28 - Graft materials past and future

Summary

THE PATHOPHYSIOLOGY OF GRAFT HEALING

The mechanisms of graft healing are of central importance in understanding the successes and failures of current bypass grafts. The tissue response to implantation of a prosthetic graft is complex with many variable factors involved such as the material used, its construction, its porosity, and its length. Further important factors relate to the interaction between the graft and the host artery at the anastomotic areas. Until recently graft design focused on simple conduits for blood flow which were strong (resistant to pressure), biologically inert (resistant to biodegradation) and non-leaking. Each of the major causes of graft failure, luminal thrombogenicity, compliance mismatch and anastomotic intimal hyperplasia, have the potential to be modulated if their aetiology could be better understood. A further stimulus to study of this area is the still unresolved puzzle of man's inability to endothelialise a prosthetic graft beyond the immediate 2 cm or so from the anastomosis.

The peri-anastomotic area

Intimal or neointimal hyperplasia is a characteristic healing reaction to vascular injury.

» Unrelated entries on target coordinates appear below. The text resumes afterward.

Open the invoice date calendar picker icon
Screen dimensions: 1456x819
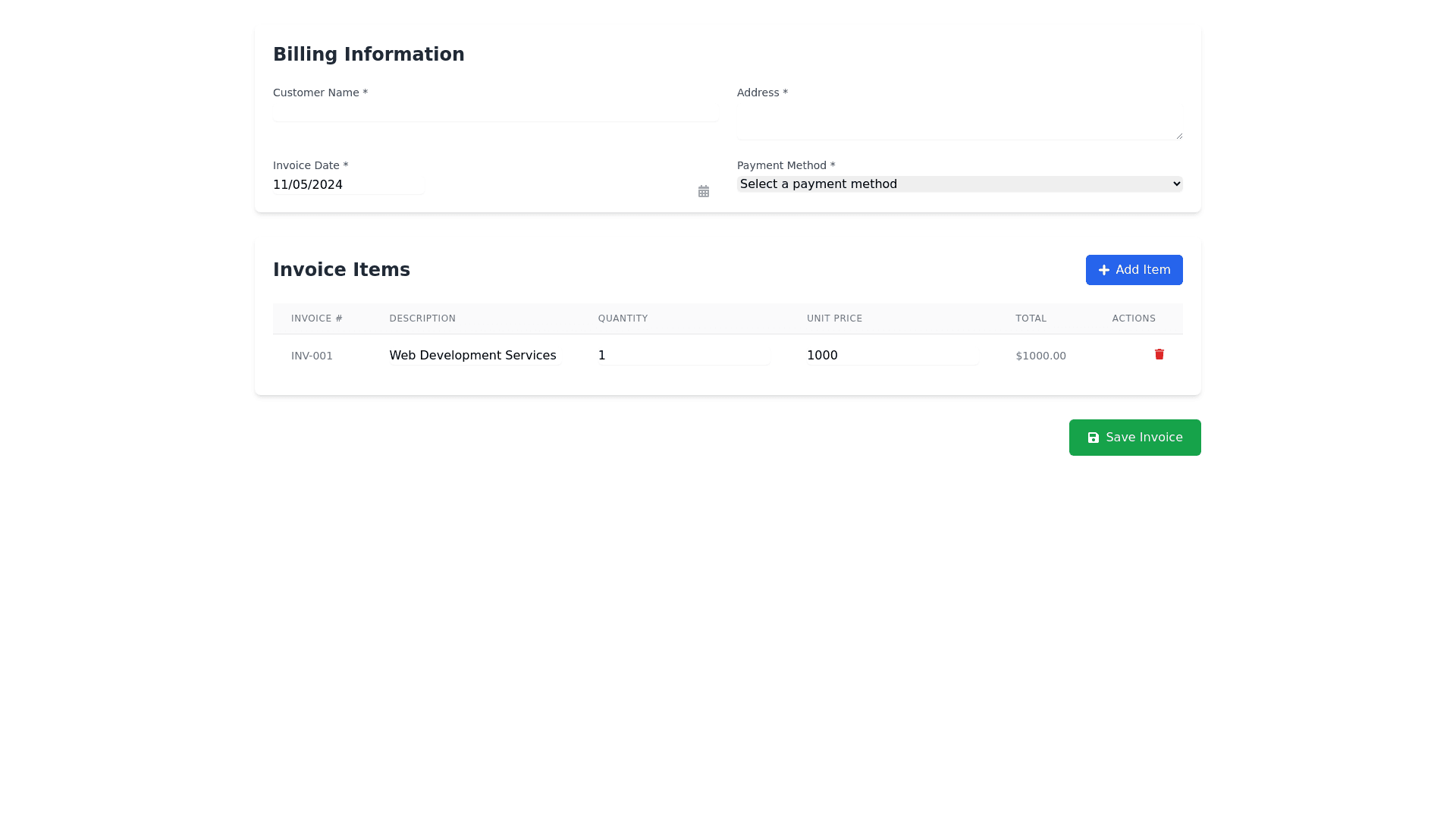click(703, 191)
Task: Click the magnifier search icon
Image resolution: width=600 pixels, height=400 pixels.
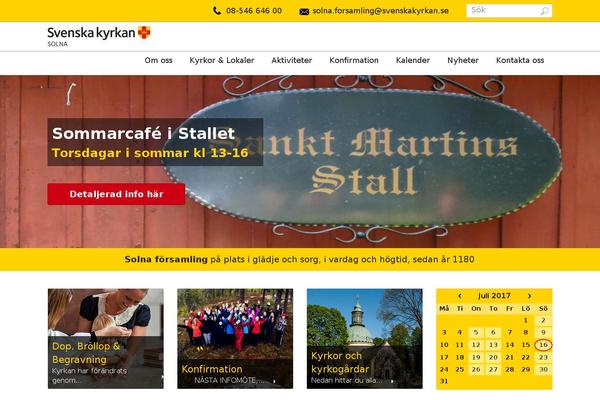Action: pos(545,11)
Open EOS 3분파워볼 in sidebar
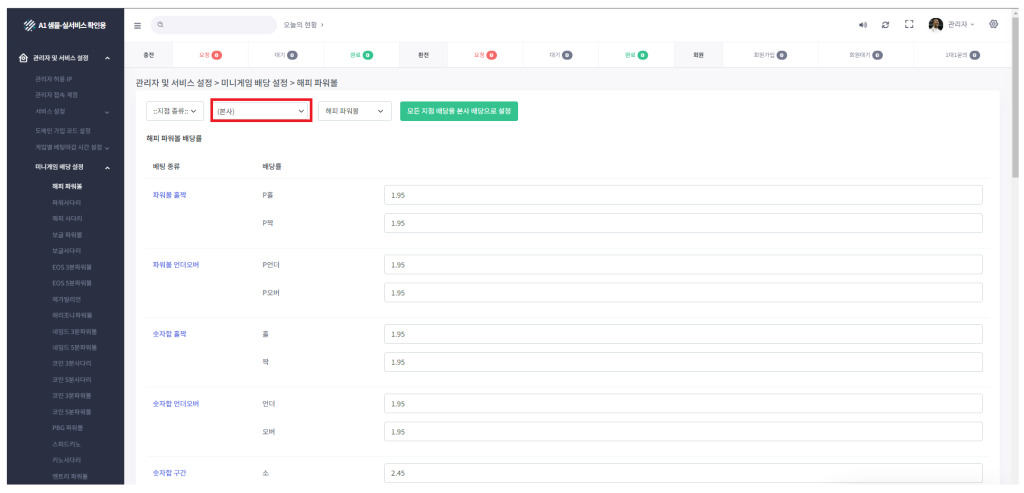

In prosthetic grafting the injury typically involves the direct trauma of implantation, and subsequent exposure of the anastomotic areas to haemodynamic stress (compliance mismatch, turbulent flow and altered shear stress). This results in injury which is transmural with endothelial removal, variable disruption of the internal elastic lamina and medial smooth muscle cells (SMC).

The three phases of intimal hyperplasia will develop quite rapidly with the first being proliferation of medial smooth muscle cells as soon as 24 hours after injury and lasting up to 4 weeks.